シルバーフェリーを運航する川崎近海汽船は、青森県八戸港と北海道室蘭港を結ぶフェリーの運航を2021年12月末を以て休止する方針を明らかにしました。今後、地元自治体など関係者との協議を進めます。

八戸・室蘭航路の前身は、2018年6月に運航開始した岩手県宮古港と室蘭港を結ぶフェリーです。同航路は就航直後から利用が伸び悩み、同10月には南下便の八戸寄港を開始。2020年4月には宮古寄港を取り止め、八戸・室蘭航路となっていました。しかし、新型コロナウイルス感染症などの影響もあり、収支は依然として大変厳しい状況でした。

また、運航船「シルバークィーン」の老朽化も進み、船齢20年を超えているため更新が必要となったものの、採算状況から新造船投入も困難な状況です。こうしたことから、12月末での運航中止の判断に至ったとのことです。

宮蘭フェリー
画像:宮古市

特例変更で苦戦

前身となる「宮蘭航路」は、2015年3月に就航計画が発表されました。就航の背景として、厚生労働省の改善基準告示の「トラックのフェリー特例」がありました。これは、トラックがフェリーを利用する際の労働時間の取り扱いを定めたものです。
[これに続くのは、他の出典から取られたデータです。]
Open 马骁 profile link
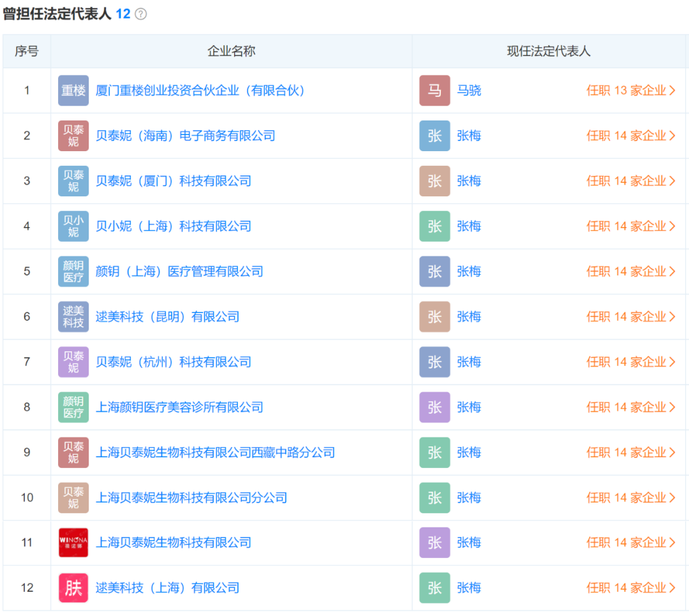Screen dimensions: 689x616 click(469, 91)
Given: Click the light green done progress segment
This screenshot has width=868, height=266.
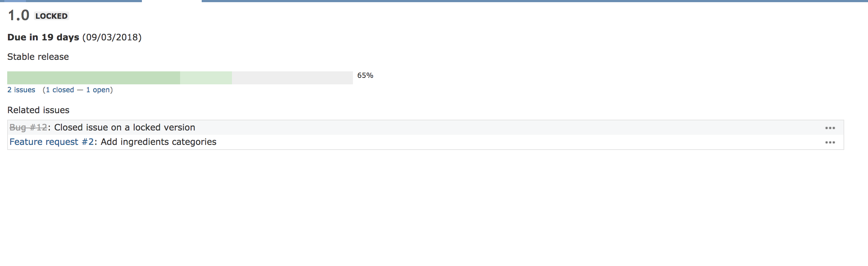Looking at the screenshot, I should [206, 78].
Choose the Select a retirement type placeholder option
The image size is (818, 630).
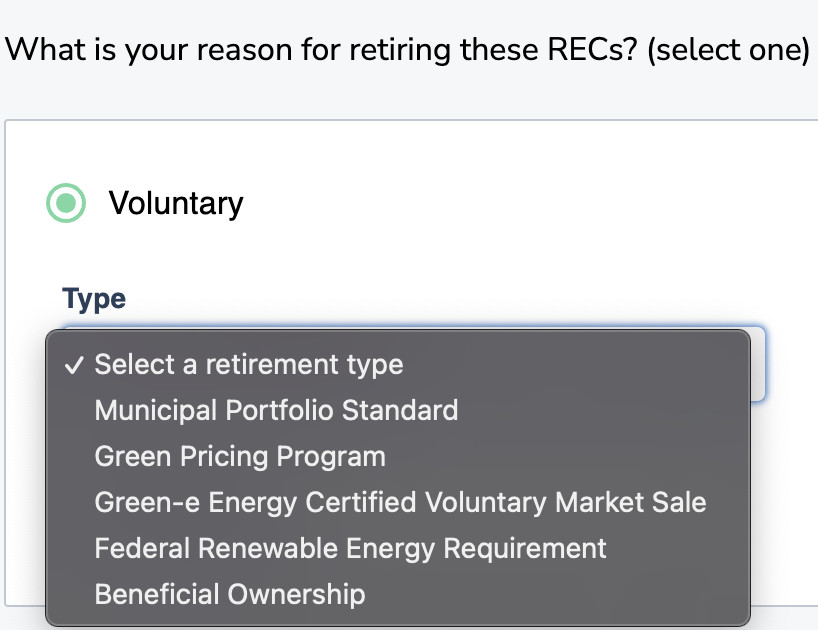248,365
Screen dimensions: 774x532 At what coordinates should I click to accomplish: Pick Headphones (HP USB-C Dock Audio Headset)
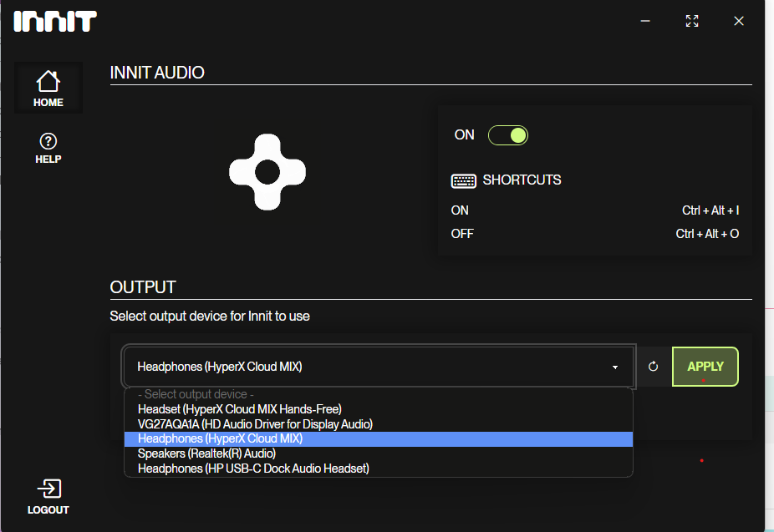(253, 469)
当時の通達では、運転手の乗船時間のうち2時間を労働時間とし、残りを休息時間とする扱いになっていました。1日に必要とされる休息時間は8時間のため、フェリーにトラックが連続10時間以上乗ればクリアできます。宮蘭航路は、片道の運航時間を10時間とし、基準にぴたり適用するように設計されました。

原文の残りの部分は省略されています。